I started out finding the limit function of $f_n(x)$ in the following manner:

$$ \lim_{n \to \infty} f_n(x) = \lim_{n \to \infty} \frac{x}{x^2+ \frac{1}{n}} \xrightarrow{n \to \infty} \frac{x}{x^2} = \frac{1}{x} $$ which leads me to my first question: Is this enough to show that $f_n(x)$ converges pointwise to $\frac{1}{x}$ ?

I have at first gone on with the idea that I can actually do that, which leads then to my formula for uniform convergence:

$$ |f_n(x) - f(x)| = \left|\frac{x}{x^2 + \frac{1}{n}} - \frac{1}{x}\right| = \left| \frac{-1}{nx^3 + x}\right| \leq \frac{1}{nx^3}$$

My second question is of course if this is at all allowed. If it is, is it then enough to show that as long as $x > 0$ this function is defined and therefore this function is uniformly convergent?

Answer 1

You proved correctly that $\lim_{n\to\infty}f_n(x)=\frac1x$ if $x>0$. You should add to this that $\lim_{n\to\infty}f_n(0)=0$. Therefore, your sequence converges pointwise to the function $f\colon[0,+\infty)\longrightarrow\mathbb R$ defined by$$f(x)=\begin{cases}\frac1x&\text{ if }x>0\\0&\text{ if }x=0.\end{cases}$$So, the convergence cannot be uniform, since the uniform limit of a sequence of continuous functions is always continuous.

In order to prove that it converges uniformly on $[\alpha,+\infty)$, you can note that$$\left|\frac x{x^2+\frac1n}-\frac1x\right|=\frac1n\left|\frac1{x^3+\frac xn}\right|=\frac1{nx^3+x}\leqslant\frac1{n\alpha^3+\alpha}\to0.$$

Answer 2

Uniformly in $[\alpha,\infty],$ $\alpha >0$

You have :

$|f_n(x)-f(x)| \lt \dfrac {1}{nx^3} \le \dfrac{1}{n\alpha^3}.$

Let $\epsilon >0$ be given.

Archimedes' principle:

There is a $n_0 \in \mathbb{Z^+}$ such that

$n_0 \gt (\epsilon\alpha^3)^{-1}.$

For $n \ge n_0$ we have

$|f_n(x)-f(x)| \lt \dfrac {1}{n\alpha^3} \le \dfrac{1}{n_0\alpha^3} \lt \epsilon.$

Answer 3

All you did so far is correct.
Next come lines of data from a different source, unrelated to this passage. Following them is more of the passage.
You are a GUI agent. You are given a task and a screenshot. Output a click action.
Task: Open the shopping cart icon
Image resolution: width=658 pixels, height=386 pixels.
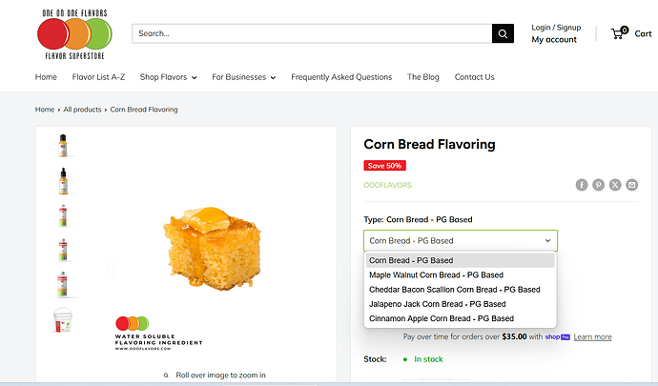(x=619, y=33)
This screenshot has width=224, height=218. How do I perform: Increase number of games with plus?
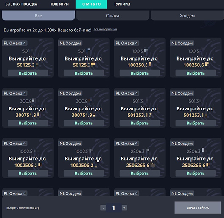point(124,208)
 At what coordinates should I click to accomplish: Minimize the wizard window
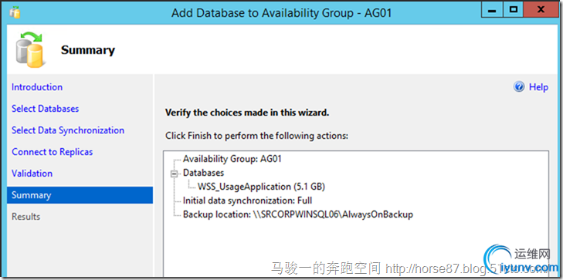coord(492,10)
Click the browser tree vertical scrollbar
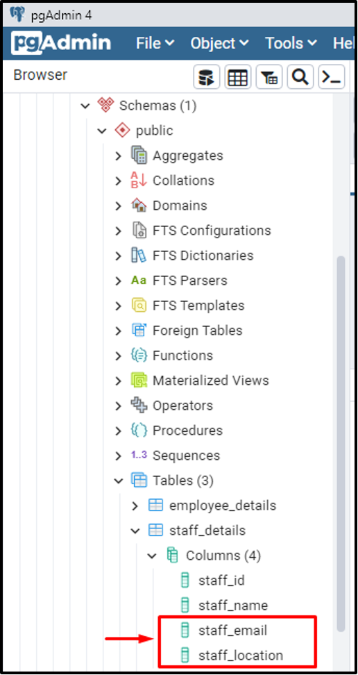Screen dimensions: 358x675 (341, 444)

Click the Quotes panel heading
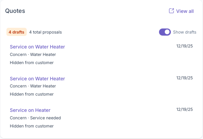click(x=15, y=11)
It remains to show that the convergence $f_n \to \frac1x$ is uniform on $[\alpha, +\infty)$:

$$\left|f_n\left(x\right) - f\left(x\right)\right| = \frac1{nx^3+x} \le \frac{1}{nx^3} \le \frac1{n\alpha^3} \xrightarrow{n\to\infty} 0$$ uniformly in $x \in [\alpha, +\infty)$.

The convergence $f_n \to \frac1x$ is not uniform even on $(0, +\infty)$:

$$\left|f_n\left(\frac1n\right) - f\left(\frac1n\right)\right| = \frac{1}{n\left(\frac1n\right)^3 + \frac1n} = \frac{n^2}{n+1}$$ which does not converge to $0$ as $n\to\infty$.